The Prior Lake City Council has upheld its decision on a controversial County Road 42 project that has divided residents and business owners, who council members urged to contact Scott County commissioners with their complaints.

The City Council voted 3-2 on Monday against reconsidering its decision two weeks earlier, when it voted to close the connection between Commerce Avenue and County Road 42.

The chosen design would replace an entry point to businesses at Commerce and Boudin Street with a cul-de-sac. Other options would send more cars into the nearby Rutgers residential neighborhood.

Council Member Richard Keeney asked to revisit the discussion after business owners publicly argued that they weren’t adequately informed.

“Make a complaint to [county commissioners] directly … Unfortunately, our hands are tied,” Council Member Monique Morton said Monday after declining to take up the matter again. “But I’m not comfortable with unilaterally affecting that neighborhood.”

Scott County has been planning for a decade to rebuild the stretch of County Road 42 — a critical artery in Scott and Dakota counties — near Hwy. 13. Construction of the $12.7 million project is scheduled to begin in 2018.

Prior Lake’s vote is considered “municipal consent” for the project, and the design is final unless the Scott County Board decides to overturn it.

Residents of the Rutgers neighborhood urged council members not to reconsider the vote after negotiating with city and county officials since January.

But business owners criticized county officials for not keeping them up to date on the project — a sentiment that was echoed by Mayor Ken Hedberg, one of the two council members who voted for reconsideration.

“It was a flawed process,” Hedberg said. “Many of the businesses didn’t know about it.”

During an hourlong forum before the council’s vote, business owners on Commerce Avenue spoke about traffic safety concerns and fears that the road closure would inconvenience their customers.

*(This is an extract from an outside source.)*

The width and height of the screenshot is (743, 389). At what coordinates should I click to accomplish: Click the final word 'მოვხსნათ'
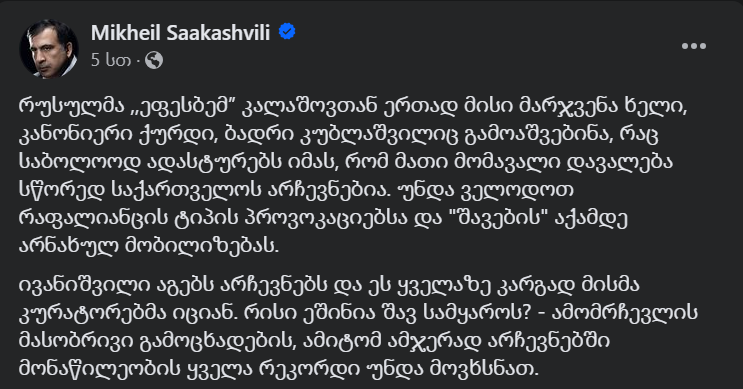coord(484,368)
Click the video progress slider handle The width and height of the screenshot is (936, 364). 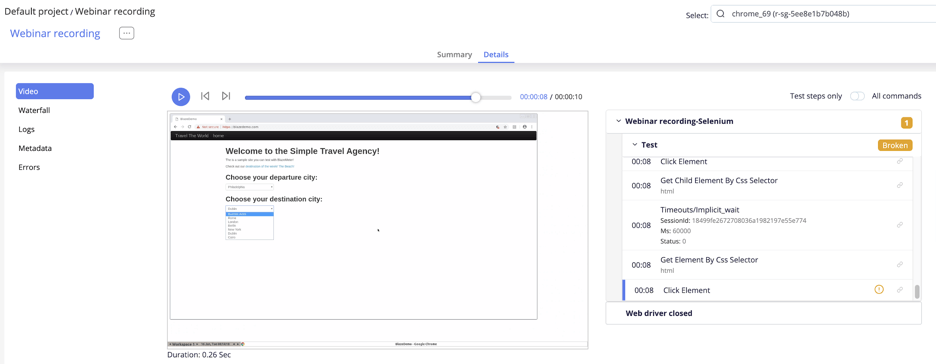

Many of the businesses — which include dentists and orthodontists, a driver’s license bureau and a UPS store — have been branded as “destinations” whose clients will visit regardless of how hard it is to reach them. But owners disagreed.

“It is wrong for the businesses, employees and customers of this area,” said Kellie Davison, who owns the license bureau. “We risk losing customers, downsizing staff and even going out of business.”

Zach Braid, a resident of the Rutgers neighborhood whose home could be subject to eminent domain under the other options, criticized the county’s process for seeking input from affected property owners. He suggested better outreach programs or the use of social media to garner feedback.

“That’s a much larger conversation,” Braid said. “We are all one Prior Lake, and we are looking for a better solution than what the county has been providing to us.”